30 de abr de 2013

PROTESTE recomenda que consumidor não gaste com 4G

Preços caros, compatibilidade com poucos aparelhos e cobertura insuficiente fazem do 4G instrumento de propaganda enganosa, denuncia a PROTESTE. A Associação de Consumidores recomenda que as pessoas não se precipitem e evitem aderir à tecnologia por enquanto.
Em um ofício enviado à Agência Nacional de Telecomunicações, nessa segunda-feira, 29, a organização sugere que a comercialização dos planos "que se dizem 4G" não deveria ser aprovada devido à restrita abrangência do sinal. Anunciado na semana passada pelas operadoras, o 4G chega hoje às cidades-sede da Copa das Confederações com cobertura de metade das áreas. 

Brasília, Recife, Salvador, Rio de Janeiro, Fortaleza e Belo Horizonte abrigarão o evento futebolístico em junho. Além delas, São Paulo e Curitiba também ofertaa a tecnologia, que promete ser até 50 vezes mais rápida que sua antecessora, com velocidade de 50 Mbps.  

Segundo a PROTESTE, a indefinição quanto à disponibilidade das frequências para o 4G faz com que os aparelhos e planos mais caros sejam operados com qualidade de 3G. "Ou seja, depois de assinar o contrato de fidelidade com a operadora e se dar conta da limitação, o consumidor que precisa transmitir e receber grande quantidade de dados se sentirá enganado", observa Maria Inês Dolci, coordenadora institucional da organização. 

O 4G funcionará no Brasil nas frequências 2,5 GHz e 700 MHz, esta última disponível nos próximos anos em função da necessidade de consulta pública para desocupação das TVs que hoje a utilizam. A demora para a resolução do imbróglio, argumenta a PROTESTE, fará com que o aparelho que não operar no 2,5 GHz funcione apenas na rede 3G até que a outra faixa seja finalmente implementada. 

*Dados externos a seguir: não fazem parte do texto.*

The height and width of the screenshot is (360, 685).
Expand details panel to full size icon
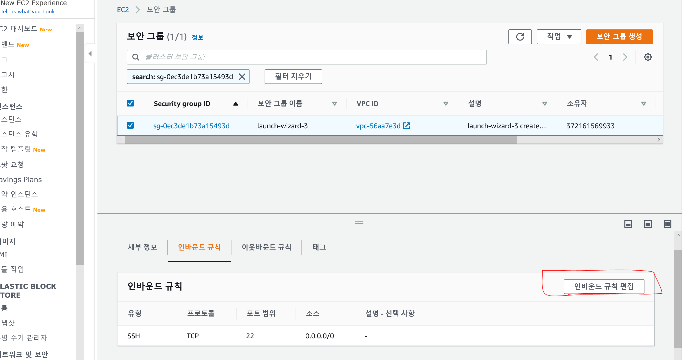point(667,224)

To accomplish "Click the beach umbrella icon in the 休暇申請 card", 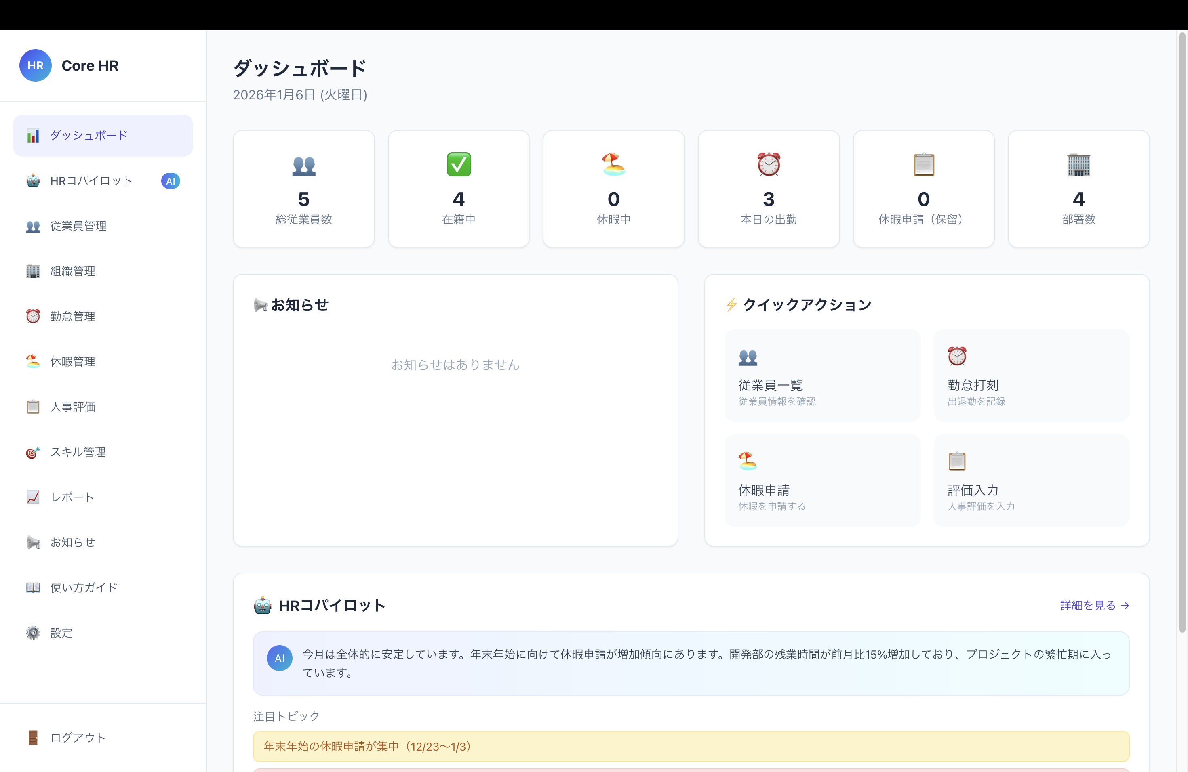I will pos(747,461).
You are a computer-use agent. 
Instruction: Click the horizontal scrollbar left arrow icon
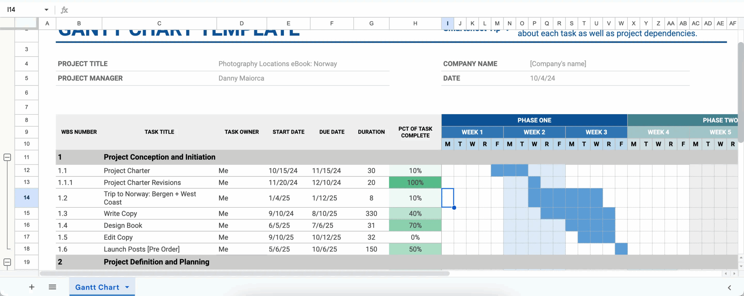tap(726, 273)
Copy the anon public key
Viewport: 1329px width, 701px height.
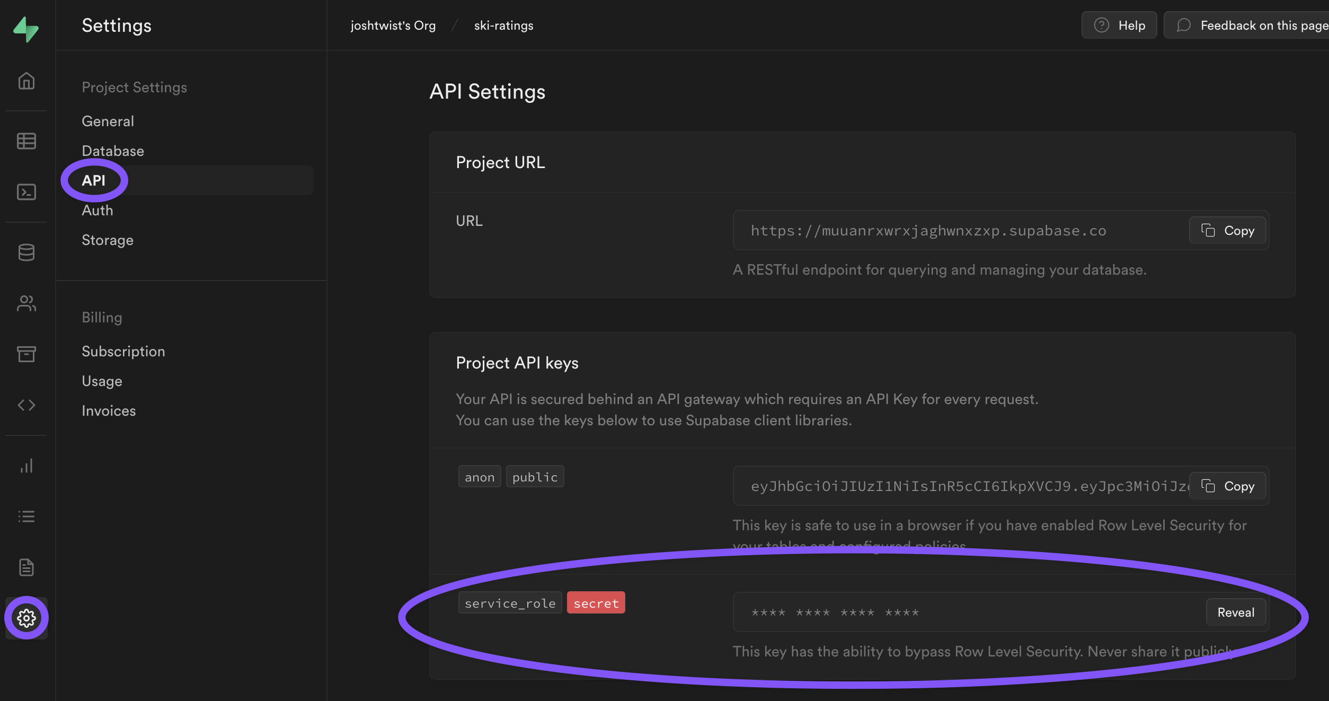pyautogui.click(x=1227, y=486)
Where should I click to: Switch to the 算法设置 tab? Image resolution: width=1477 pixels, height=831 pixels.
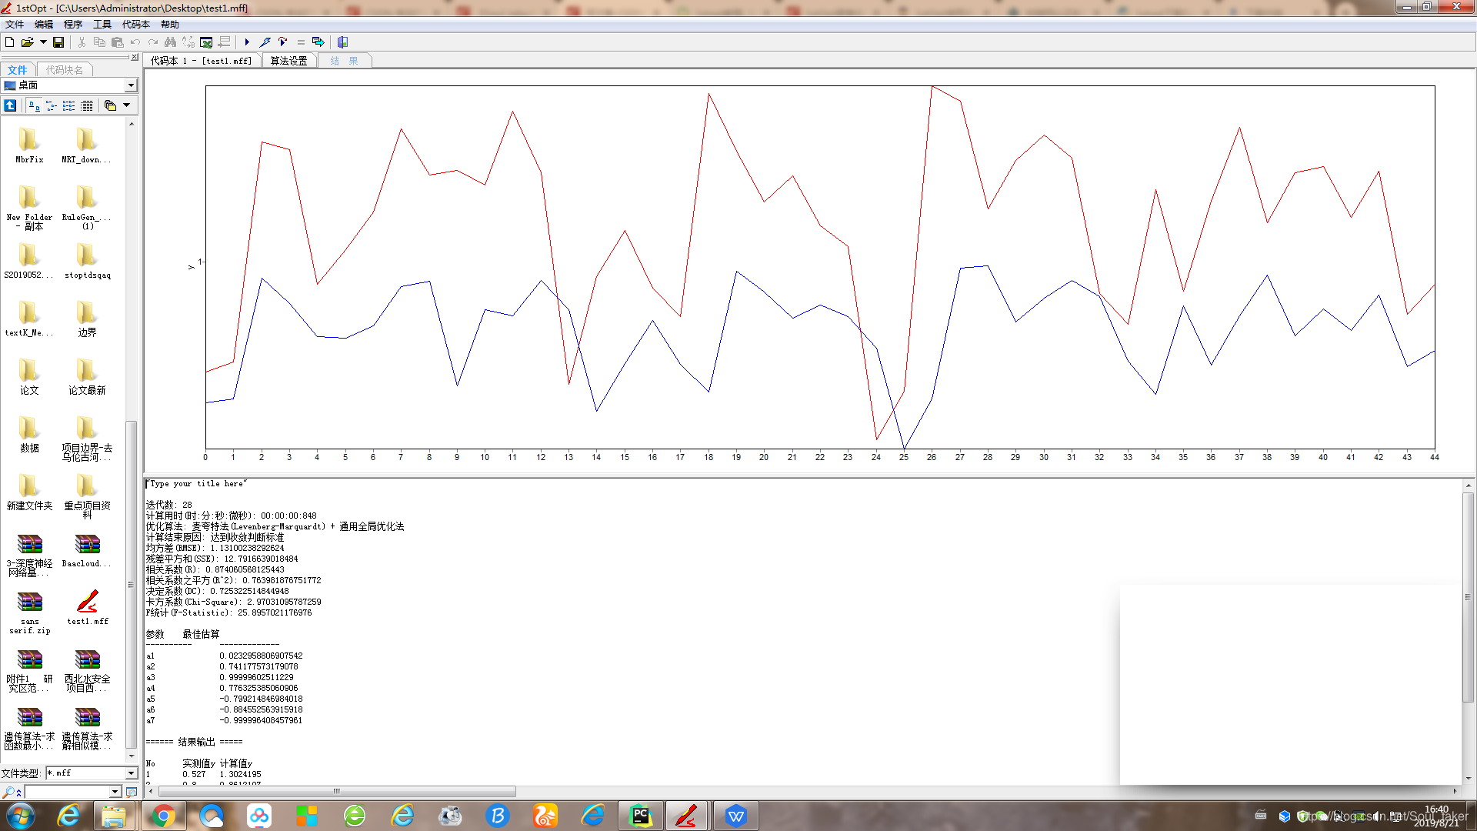point(288,61)
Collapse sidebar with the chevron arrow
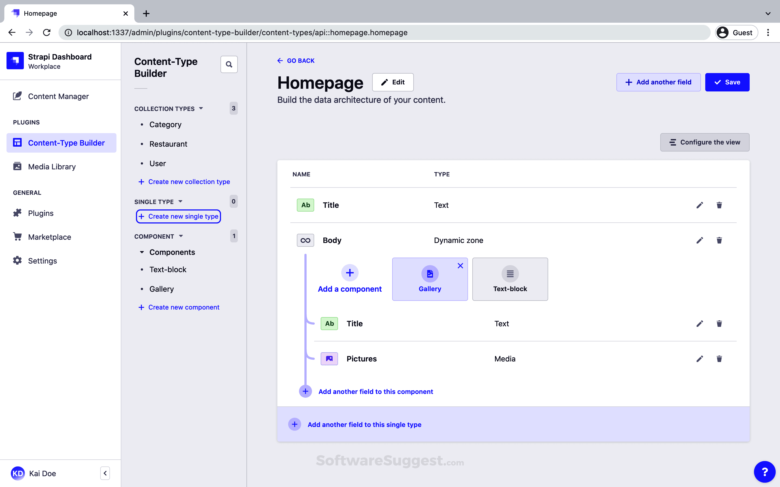This screenshot has width=780, height=487. coord(105,473)
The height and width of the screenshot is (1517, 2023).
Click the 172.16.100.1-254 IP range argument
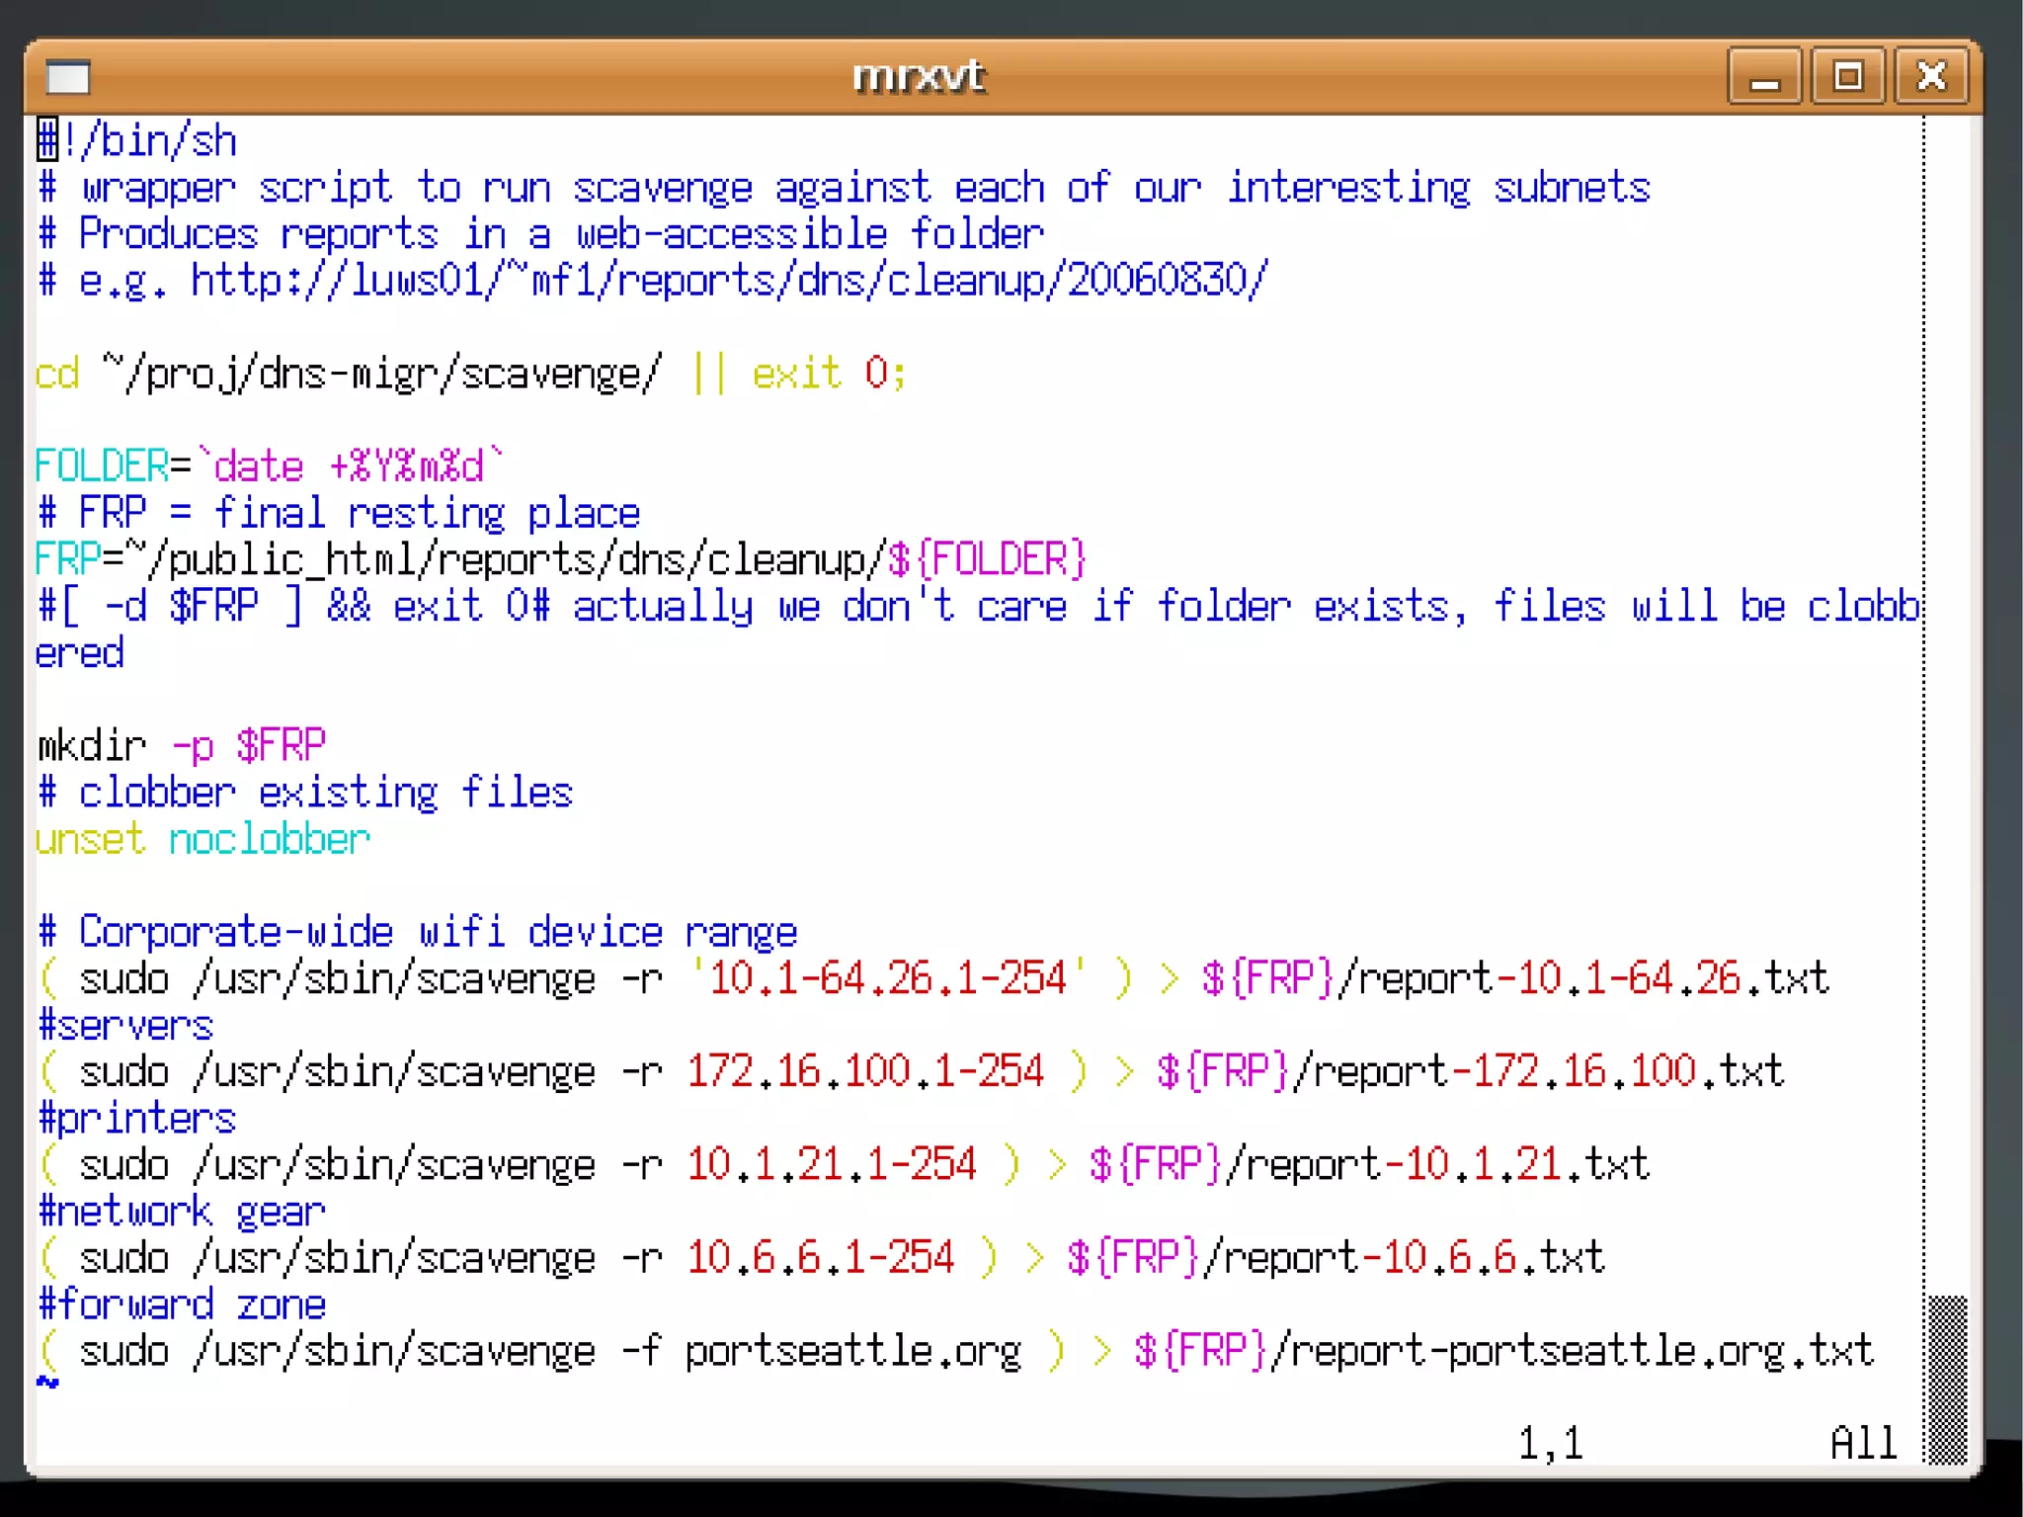(865, 1072)
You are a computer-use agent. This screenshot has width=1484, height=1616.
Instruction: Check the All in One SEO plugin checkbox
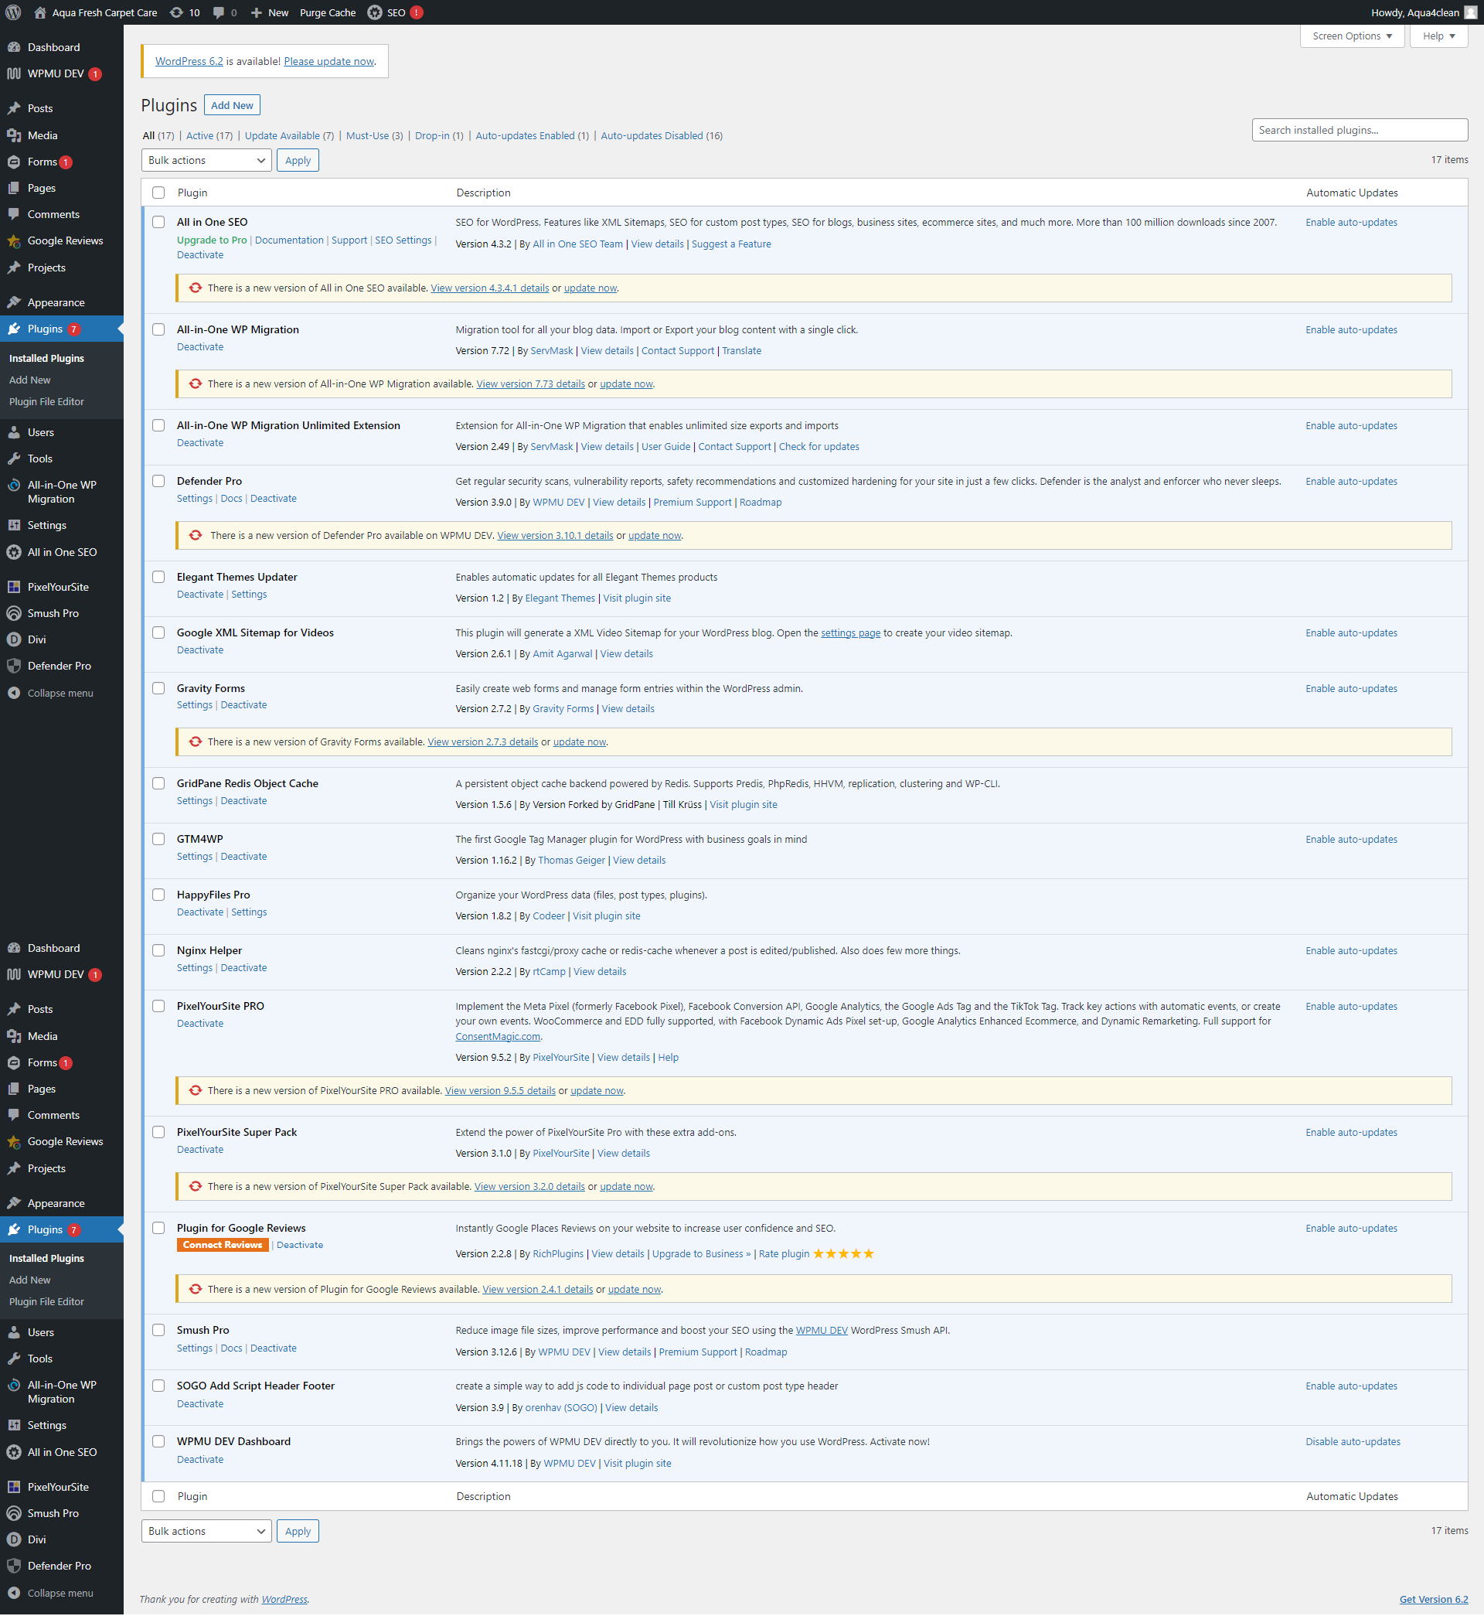(158, 222)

"Como há equipamentos sendo vendidos como 4G que não operam na frequência de 700MHz, quando esta frequência estiver sendo utilizada pelas teles, o consumidor vai ter que trocar de aparelho, sendo que já pagou caro pelo que comprar agora", diz o comunicado. A organização explica que os 11 modelos homologados pela Anatel operam em 700 MHz, faixa com qualidade adequada para o 4G. Segundo o ofício, os aparelhos oferecidos pelas operadoras, alguns com preços acima de R$ 1,8 mil, não são compatíveis com ambas as faixas.